Consultation is crucial to improving regulatory proposals because hearing your views enhances our understanding of the problem. Suggestions of alternative options to address the problem, feedback on how the regulatory proposal will work in practice, and comments on the costs and benefits of options improves the depth of regulation impact analysis.
What is it?
Regulation impact analysis is the methodical assessment of regulatory proposals. We use an internationally recognised framework to assess regulatory proposals. This includes proposals to amend the National Construction Code. The ABCB also publishes a Regulation Impact Analysis Protocol, which describes how we do regulation impact analysis.
The key steps in regulation impact analysis involve:
- describing the nature and extent of the problem;
- stating the intended objectives of proposed intervention;
- identifying a range of feasible policy options capable of addressing the problem;
- undertaking a cost-benefit analysis of these options to identify those that produce the greatest net benefit to society; and
- consultation to receive and incorporate the views of parties affected by the proposal.
Why it is done?
The ABCB conducts regulation impact analysis, as required by its Intergovernmental Agreement, to determine if government intervention is necessary or desirable. A formal Regulation Impact Statement (RIS) is prepared where required by the Office of Impact Analysis.
A RIS is prepared for two main audiences. One is the decision-makers, for whom a balanced assessment of the options and their effectiveness in solving the problem is critical. The other is stakeholders, who have a right to be consulted about regulations affecting them.
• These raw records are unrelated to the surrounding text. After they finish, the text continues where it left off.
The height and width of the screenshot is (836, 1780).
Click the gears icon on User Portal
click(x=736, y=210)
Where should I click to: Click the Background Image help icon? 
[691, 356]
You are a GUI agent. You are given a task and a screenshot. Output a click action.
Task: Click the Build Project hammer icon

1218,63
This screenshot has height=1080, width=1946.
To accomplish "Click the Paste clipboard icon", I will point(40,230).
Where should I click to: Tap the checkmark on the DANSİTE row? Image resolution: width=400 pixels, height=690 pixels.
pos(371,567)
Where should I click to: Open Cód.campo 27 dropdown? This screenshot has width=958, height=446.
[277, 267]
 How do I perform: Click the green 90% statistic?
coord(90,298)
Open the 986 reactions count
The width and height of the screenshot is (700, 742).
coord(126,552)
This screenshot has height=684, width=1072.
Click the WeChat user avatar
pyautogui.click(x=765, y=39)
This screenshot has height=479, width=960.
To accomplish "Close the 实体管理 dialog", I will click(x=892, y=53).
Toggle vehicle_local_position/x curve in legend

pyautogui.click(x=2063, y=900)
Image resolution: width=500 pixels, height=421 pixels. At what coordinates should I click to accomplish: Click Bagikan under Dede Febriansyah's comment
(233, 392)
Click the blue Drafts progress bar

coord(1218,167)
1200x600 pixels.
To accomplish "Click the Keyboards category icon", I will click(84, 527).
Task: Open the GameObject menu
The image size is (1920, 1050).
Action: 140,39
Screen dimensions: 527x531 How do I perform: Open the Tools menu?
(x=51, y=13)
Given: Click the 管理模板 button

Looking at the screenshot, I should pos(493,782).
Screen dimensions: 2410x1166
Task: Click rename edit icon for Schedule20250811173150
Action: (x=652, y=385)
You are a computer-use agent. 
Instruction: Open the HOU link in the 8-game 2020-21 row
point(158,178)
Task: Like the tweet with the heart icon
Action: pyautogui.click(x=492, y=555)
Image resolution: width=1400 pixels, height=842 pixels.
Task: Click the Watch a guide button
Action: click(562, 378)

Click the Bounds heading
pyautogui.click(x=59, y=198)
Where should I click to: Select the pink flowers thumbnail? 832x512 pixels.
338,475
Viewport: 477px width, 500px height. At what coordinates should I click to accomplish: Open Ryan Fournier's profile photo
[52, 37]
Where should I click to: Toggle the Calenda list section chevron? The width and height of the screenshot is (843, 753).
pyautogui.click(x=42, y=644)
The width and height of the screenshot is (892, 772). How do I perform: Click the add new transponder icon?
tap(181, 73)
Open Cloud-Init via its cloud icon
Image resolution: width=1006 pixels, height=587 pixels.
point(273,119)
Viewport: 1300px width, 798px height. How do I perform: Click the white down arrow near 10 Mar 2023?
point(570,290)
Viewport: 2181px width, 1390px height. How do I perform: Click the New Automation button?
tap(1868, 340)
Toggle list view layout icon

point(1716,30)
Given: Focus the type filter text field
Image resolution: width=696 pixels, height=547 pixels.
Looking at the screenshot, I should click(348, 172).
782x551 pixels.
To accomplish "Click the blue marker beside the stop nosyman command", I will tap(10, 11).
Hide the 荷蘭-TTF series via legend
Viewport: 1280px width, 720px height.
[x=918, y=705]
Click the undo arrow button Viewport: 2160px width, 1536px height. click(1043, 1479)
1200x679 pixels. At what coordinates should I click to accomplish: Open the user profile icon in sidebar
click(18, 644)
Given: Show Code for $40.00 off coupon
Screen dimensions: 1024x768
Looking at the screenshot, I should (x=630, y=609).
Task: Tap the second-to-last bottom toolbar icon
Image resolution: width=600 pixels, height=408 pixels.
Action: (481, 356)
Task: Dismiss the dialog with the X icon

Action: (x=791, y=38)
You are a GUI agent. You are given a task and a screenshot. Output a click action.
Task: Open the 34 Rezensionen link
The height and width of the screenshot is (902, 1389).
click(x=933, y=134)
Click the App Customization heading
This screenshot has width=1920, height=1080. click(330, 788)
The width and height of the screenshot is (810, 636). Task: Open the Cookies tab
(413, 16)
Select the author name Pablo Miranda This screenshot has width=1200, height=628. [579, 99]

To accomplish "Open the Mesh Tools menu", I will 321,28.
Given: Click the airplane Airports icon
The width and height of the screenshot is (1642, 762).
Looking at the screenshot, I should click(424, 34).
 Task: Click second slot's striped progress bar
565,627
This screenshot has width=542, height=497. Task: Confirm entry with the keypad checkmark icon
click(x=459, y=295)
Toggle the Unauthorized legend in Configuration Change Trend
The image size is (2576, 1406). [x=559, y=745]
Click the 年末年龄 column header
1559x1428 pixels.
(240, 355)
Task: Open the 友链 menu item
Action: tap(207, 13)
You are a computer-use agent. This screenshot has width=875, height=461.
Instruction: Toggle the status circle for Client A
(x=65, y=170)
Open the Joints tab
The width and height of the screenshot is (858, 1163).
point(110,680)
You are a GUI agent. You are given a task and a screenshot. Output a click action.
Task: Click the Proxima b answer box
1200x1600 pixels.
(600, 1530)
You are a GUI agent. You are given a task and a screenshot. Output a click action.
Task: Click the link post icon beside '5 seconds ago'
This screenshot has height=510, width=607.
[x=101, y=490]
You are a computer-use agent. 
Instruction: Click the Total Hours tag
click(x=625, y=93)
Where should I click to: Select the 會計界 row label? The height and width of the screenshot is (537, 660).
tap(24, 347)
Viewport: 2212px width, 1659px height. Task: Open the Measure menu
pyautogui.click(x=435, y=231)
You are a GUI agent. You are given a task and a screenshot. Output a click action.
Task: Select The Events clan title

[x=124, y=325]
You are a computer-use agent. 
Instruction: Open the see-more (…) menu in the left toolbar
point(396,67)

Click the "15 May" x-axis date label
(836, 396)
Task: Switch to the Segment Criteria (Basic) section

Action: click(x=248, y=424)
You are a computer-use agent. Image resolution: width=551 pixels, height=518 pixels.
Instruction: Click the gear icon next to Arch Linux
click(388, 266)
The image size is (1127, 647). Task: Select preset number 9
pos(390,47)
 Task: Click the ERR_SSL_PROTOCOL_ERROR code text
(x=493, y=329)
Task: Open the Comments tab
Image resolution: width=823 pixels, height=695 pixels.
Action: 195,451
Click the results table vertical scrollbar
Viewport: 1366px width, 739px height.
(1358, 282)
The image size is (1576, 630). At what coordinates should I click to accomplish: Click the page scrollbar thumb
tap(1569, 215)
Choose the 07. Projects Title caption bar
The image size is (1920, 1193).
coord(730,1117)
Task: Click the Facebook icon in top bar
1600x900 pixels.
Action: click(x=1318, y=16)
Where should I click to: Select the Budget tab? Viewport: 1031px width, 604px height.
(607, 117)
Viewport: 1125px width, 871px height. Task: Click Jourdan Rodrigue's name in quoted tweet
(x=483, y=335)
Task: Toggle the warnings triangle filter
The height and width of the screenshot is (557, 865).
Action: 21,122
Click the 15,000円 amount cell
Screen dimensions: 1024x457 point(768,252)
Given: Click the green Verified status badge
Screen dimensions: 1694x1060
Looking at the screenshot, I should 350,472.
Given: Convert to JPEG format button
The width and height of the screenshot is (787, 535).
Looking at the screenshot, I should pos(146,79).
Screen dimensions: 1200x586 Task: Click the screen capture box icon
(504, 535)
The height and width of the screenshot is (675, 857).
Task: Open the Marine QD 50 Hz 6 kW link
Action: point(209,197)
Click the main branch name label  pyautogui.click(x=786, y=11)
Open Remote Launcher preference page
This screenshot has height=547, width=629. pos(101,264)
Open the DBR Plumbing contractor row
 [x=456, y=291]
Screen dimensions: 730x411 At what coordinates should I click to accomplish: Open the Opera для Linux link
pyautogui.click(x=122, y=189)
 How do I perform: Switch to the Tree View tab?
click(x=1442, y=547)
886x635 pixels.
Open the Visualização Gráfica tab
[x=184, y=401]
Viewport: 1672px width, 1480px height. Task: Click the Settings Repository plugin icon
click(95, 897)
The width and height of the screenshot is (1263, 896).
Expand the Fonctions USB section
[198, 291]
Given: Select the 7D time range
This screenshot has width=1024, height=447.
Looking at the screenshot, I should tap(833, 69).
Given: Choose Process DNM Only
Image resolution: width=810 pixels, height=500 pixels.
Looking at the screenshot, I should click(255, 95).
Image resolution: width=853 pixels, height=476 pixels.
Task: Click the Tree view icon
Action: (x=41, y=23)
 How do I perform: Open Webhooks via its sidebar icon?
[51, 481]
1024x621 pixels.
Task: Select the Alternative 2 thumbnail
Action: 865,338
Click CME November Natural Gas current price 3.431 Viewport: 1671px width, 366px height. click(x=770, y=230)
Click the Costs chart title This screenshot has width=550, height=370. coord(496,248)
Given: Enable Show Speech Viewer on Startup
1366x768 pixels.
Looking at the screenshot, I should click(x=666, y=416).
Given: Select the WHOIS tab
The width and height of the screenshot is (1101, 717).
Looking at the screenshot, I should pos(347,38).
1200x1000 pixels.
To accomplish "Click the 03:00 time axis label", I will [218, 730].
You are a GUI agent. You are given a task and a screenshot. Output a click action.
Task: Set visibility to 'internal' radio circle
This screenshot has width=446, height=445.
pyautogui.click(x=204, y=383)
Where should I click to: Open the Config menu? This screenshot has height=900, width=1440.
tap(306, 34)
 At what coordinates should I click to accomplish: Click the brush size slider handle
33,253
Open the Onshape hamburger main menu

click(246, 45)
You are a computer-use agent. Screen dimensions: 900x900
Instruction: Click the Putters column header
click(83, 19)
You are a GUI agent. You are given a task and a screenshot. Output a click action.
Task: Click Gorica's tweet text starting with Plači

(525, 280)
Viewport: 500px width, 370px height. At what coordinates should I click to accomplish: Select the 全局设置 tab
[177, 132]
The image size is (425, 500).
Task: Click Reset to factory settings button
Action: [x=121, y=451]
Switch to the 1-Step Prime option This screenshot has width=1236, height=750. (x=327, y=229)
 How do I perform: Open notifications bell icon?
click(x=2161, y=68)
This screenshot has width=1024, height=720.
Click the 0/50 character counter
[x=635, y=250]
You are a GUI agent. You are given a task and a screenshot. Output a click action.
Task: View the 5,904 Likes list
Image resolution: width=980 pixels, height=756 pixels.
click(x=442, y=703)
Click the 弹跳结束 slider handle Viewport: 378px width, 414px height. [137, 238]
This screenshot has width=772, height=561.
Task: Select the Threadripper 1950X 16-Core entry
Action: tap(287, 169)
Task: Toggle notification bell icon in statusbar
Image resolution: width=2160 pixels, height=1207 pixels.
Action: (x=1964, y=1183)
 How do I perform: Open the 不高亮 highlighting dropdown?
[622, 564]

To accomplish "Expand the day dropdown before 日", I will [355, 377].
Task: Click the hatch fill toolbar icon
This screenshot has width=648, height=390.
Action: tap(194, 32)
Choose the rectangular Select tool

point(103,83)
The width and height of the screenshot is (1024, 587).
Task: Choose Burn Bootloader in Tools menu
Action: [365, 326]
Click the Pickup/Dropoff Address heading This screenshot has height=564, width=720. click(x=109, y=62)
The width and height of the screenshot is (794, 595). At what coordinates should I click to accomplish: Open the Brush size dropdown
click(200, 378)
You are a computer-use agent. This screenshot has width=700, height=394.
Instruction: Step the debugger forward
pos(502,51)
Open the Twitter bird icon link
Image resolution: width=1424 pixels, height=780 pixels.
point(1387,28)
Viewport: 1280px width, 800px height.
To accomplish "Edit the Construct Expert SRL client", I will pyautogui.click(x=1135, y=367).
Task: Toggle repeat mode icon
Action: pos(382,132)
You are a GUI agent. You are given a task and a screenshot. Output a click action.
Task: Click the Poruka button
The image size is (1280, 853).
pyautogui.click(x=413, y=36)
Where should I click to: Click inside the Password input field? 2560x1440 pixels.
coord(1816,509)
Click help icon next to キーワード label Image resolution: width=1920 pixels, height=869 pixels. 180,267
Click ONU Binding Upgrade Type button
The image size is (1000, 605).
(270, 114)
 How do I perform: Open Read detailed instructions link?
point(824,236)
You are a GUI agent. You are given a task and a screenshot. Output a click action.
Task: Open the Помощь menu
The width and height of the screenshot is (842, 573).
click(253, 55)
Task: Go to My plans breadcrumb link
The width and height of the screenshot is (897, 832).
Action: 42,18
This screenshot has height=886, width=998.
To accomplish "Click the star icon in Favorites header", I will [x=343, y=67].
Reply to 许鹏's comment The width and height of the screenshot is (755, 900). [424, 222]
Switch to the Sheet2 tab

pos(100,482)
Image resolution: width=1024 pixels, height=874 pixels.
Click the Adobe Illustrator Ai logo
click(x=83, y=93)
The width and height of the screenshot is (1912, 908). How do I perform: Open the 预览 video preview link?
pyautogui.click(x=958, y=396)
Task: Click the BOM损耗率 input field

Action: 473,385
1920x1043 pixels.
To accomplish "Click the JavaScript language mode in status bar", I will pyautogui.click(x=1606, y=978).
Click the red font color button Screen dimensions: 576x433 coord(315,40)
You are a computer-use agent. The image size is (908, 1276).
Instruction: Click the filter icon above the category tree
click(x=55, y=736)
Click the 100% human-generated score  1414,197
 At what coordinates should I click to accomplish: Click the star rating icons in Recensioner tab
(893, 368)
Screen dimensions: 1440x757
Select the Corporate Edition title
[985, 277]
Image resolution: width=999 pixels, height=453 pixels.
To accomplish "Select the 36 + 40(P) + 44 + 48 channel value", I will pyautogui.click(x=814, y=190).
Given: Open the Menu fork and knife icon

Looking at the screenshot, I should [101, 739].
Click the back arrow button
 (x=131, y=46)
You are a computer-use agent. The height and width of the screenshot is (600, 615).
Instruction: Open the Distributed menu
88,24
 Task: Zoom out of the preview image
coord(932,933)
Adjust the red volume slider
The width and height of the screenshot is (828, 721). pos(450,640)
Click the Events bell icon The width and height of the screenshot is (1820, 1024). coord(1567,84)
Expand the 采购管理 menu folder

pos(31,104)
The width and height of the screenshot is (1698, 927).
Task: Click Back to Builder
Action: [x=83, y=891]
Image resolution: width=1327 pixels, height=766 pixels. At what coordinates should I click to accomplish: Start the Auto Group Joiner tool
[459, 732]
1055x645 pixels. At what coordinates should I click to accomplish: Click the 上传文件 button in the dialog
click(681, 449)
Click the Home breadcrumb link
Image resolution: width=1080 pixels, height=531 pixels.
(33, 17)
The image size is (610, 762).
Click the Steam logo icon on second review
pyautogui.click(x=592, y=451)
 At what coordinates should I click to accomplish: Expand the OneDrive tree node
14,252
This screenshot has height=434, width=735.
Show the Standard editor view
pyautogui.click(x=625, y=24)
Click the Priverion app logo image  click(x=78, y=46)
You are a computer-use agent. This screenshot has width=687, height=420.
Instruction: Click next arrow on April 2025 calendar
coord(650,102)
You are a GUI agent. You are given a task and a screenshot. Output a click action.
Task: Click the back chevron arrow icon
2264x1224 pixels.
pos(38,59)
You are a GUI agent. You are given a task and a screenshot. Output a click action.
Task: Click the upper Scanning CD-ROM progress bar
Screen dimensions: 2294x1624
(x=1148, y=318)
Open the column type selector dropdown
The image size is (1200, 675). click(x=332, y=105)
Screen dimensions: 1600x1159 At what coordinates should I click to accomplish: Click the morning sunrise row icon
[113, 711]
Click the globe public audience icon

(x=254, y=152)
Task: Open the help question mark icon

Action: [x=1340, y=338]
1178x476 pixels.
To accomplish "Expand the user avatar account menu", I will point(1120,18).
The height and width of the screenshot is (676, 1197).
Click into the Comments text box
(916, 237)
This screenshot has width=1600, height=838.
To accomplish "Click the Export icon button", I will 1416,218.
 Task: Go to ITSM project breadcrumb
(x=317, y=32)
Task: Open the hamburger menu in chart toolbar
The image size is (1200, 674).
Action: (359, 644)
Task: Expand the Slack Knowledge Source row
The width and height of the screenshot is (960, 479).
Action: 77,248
Consultation and Decision RIS
A RIS is developed in two stages. The first stage is for public consultation and the final stage, incorporating consultation feedback, is for decision making. RISs are developed in accordance with best practice regulation principles. They are described in the Regulatory impact analysis guide for ministers’ meetings and national standard setting bodies (May 2021). A RIS aims to identify the need for regulatory intervention and options to generate net benefit to society.